“Arrivavano come scheletrini, e se ne andavano tutti belli bianchi e rossi”. Così Miriam Mafai ricorda i bambini del Sud Italia che tra il 1947 e il 1952 furono accolti dalle famiglie emiliano romagnole. In tutto furono 70mila i bimbi che nel dopo guerra vennero messi su un treno e spediti a nord, per strapparli, almeno temporaneamente, alla miseria e alla fame di territori che uscivano devastatati dalla guerra. Una iniziativa che cambiò la vita a molti di loro, oggi 70enni.
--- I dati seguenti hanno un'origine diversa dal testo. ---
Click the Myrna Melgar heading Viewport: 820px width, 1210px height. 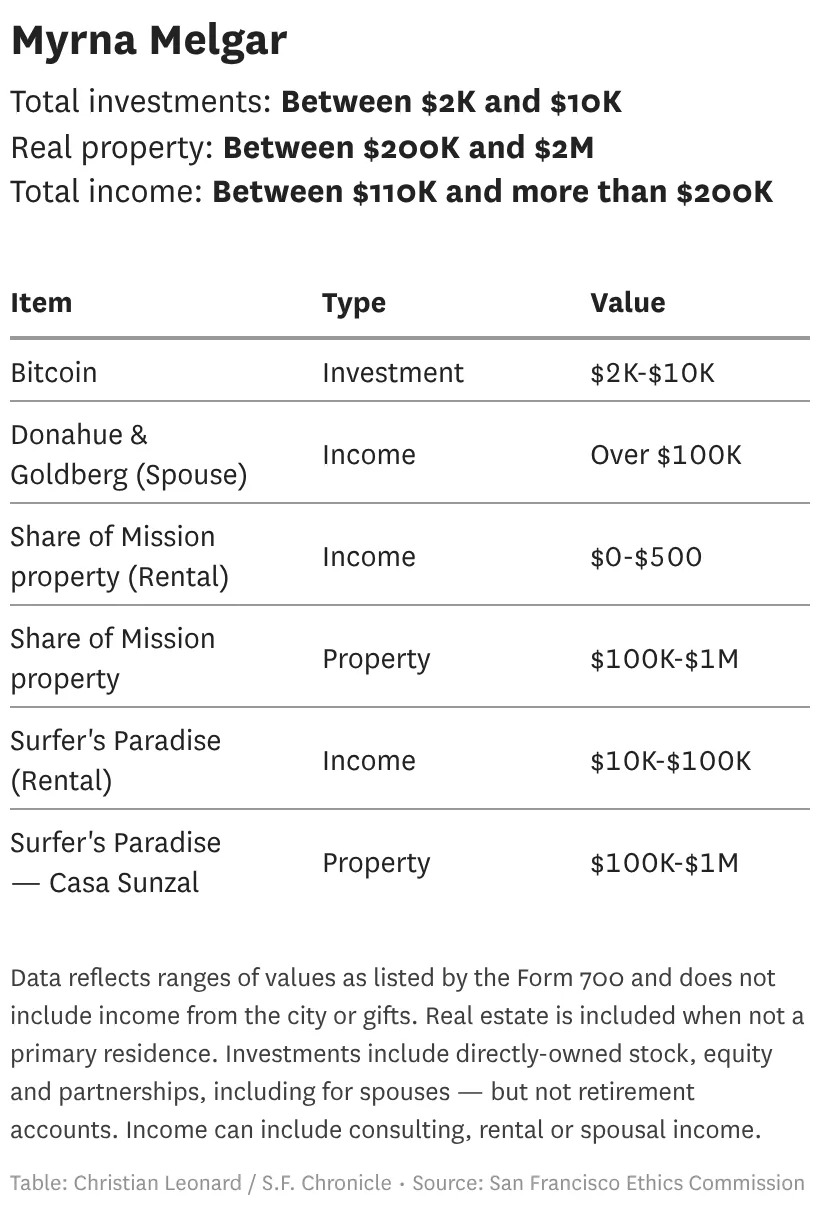pos(149,42)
Alessandro Piva,ha raccontato la loro storia in Pasta Nera, un documentario in proiezione alle 68esima edizione della Mostra del Cinema di Venezia, nella sezione Controcampo Italiano.
Quelli dei treni dei bimbi verso il nord sono i tempi degli scioperi per il pane e il lavoro dei braccianti del sud e delle rivolte delle disperazione, come quella nata da una manifestazione autorizzata il 23 marzo del 1950. Per reprimere la protesta furono inviati i carri armati e 180 persone furono arrestate a San Severo, in Puglia.
E’ in questo contesto che si inserisce l’iniziativa di solidarietà che portò anche a Bologna centinaia di bambini. L’allarme sulle disperate condizioni infantili nel meridione fu lanciato dal Pci e a darsi da fare per organizzare l’accoglienza furono sopratutto le donne dell’Udi, l’Unione Donne Italiane.